As is typical, while doing this, a plotline and a situation emerged unexpectedly from me – and now I’ve also finished writing a 45 page story which is inconveniently too long to be a short story, and too short to be a book. But I’m busy editing that, as well. Another two or three works of this length and I guess that’s a short little book.
There are advantages to being an ‘outsider’ to American society. It allows one to see things that the citizens raised within the country are generally unable to. Something like those who live beside the sea, and who don’t hear the roar of the waves anymore, because they’ve become so accustomed to it.
(Perhaps that’s why cinema artists like Wim Wenders and Werner Herzog have each been able to create such fascinating dissections of US culture.)
I find the single most important aspect to me, of America, is how the citizens perceive ‘politics.’
Politics is seen as merely the equivalent perceptually, of ‘another channel on the TV’ – something distant. A thing to be groaned over, or seethed about, but ultimately – its removed from direct impact in citizen’s daily lives. A whole culture of phrases and cliches have been allowed to develop within western society, like a form of etymological mold, in order to describe, minimize, and shrug off the doings of those with political power.
And as the status quo remains the same, and human liberties decrease, and the profit motive for warfare continues to crouch unnoticed behind the raggedy shit-stained torn flag of ‘patriotism,’ in order to keep justifying mass murder – a thinking person has to pause and wonder…
But politics in America is that distant thing, requiring just a click of the remote control to change the channel, to something less complex or more pleasing.
Whereas the rest of the world knows that ‘politics’ is what killed their mother, or father, or friends, or family. It was politics that dropped that bomb which killed those children, including the neighbors toddler. It was politics that made mom have to do those things with soldiers in order to find food for the family.

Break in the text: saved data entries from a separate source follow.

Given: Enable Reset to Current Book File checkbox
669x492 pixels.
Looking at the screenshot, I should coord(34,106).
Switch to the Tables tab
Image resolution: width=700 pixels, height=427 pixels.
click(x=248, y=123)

Politics, for the larger world beyond America, is personal. Its not a well-framed distant channel of happenstance, hanging over there on the wall like a banal cheap desiderata praying to a nonexistent deity. Its what blew your fathers head off and smeared his brains along a wall, and every day as you trudge to school you can still see the smear.

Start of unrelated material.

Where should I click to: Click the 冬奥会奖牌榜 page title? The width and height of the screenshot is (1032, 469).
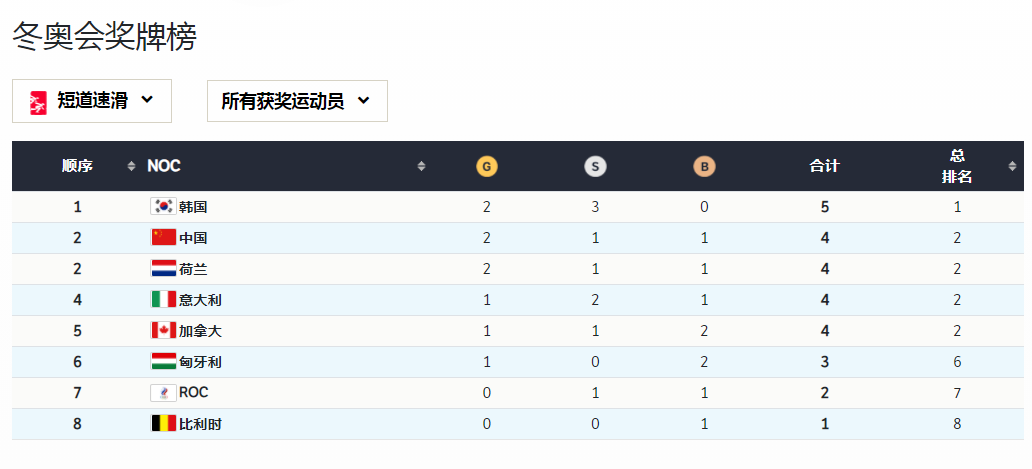click(x=105, y=36)
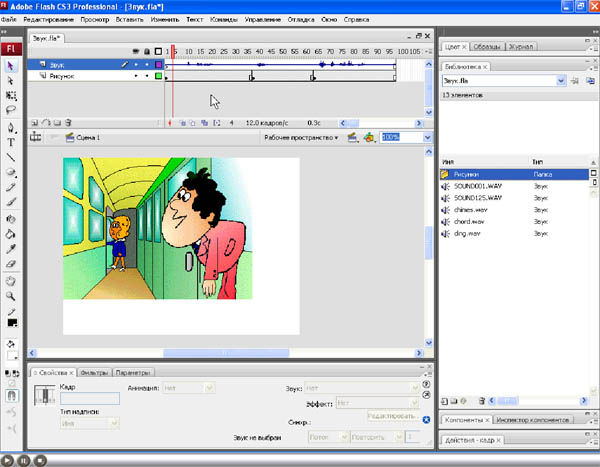
Task: Toggle lock dot of Рисунок layer
Action: coord(147,75)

America has a new President, and to those who naively base their judgment on the color of a person’s skin, rather than the content of their character (thank you MLK) – this was a new day dawning. There’s a vast sound of a hundred million people slumping back on their sofa’s and figuring all’s right with the world. No deeper attention need be required.
‘Change’ has come.
Its not surprising that citizens might seriously believe that, given their disconnection to the reality of what ‘politics’ means. They weren’t looking too closely to begin with, and the general education level – well below many other nations, means they lack the reasoning skills to perceive the complex web unfolding around them.
Change doesn’t seem to include the stopping of torture, or the death squads roaming the world and assassinating whoever appears to be ‘an enemy’. ‘Change’ doesn’t mean stopping of kidnapping of people and secretly transporting them to countries who like using power drills on human skin. Change doesn’t mean the withdrawal of the tens of thousands of paid thugs and mercenaries from a country invaded for no valid or legal reason.

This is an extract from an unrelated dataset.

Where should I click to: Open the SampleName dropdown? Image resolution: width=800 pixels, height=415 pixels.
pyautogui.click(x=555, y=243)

On the contrary, ‘change’ seems to mean even more people will experience a personal view of politics, as new countries are invaded in a global imperialism which shows no sign of stopping. (The only positive, is that the expansion in genocide is much like that of any animal whose head has already been cut off, but whose limbs continue to move mechanically.) Change in this semantically-twisted version of democracy also seems to mean forcing citizens to have no choice but to ‘volunteer’ to work for the State, wear uniforms, chant slogans. Change also doesn’t mean justice and public trials for the war criminals who caused more than a million dead. Change doesnt mean justice for those men, women and children trapped in a prison-sized country, being blown apart, burned, and melted by US-supplied chemicals.
Change, I would have thought, is also not about continued, retarded excessive printing of worthless currency, and continuing to bully the world into accepting that these worthless slips of paper represent anything of meaning, value, or currency.
‘Change’ (the last time I looked) doesn’t mean ‘continue to think you can expand fake colonial wars of aggression on countries weaker than you, in order to steal their wealth.’
‘Change’ is not carte blanche to continue with the unmitigated greed of consumerism and capitalism.
Its cold comfort to know that History repeats itself. And those who do not learn from history, are condemned to repeat it.
I think of the Mussolini line, defining Fascism. “It is the merger of State and Corporate power.”
Naturally, disconnected from what ‘politics’ really is, the citizens here will most likely think they’ll know how to behave around it, as it rises, spreads, and scoops them up. They’ll admire the flags, try and outdo each other to prove their ‘patriotism’. Citizens will almost certainly want to ‘talk reasonably,’ and argue, debate, discuss – and ’share’ what they feel…all the way to being sealed in the cattle trucks-
when ‘Politics’ in America, finally becomes personal.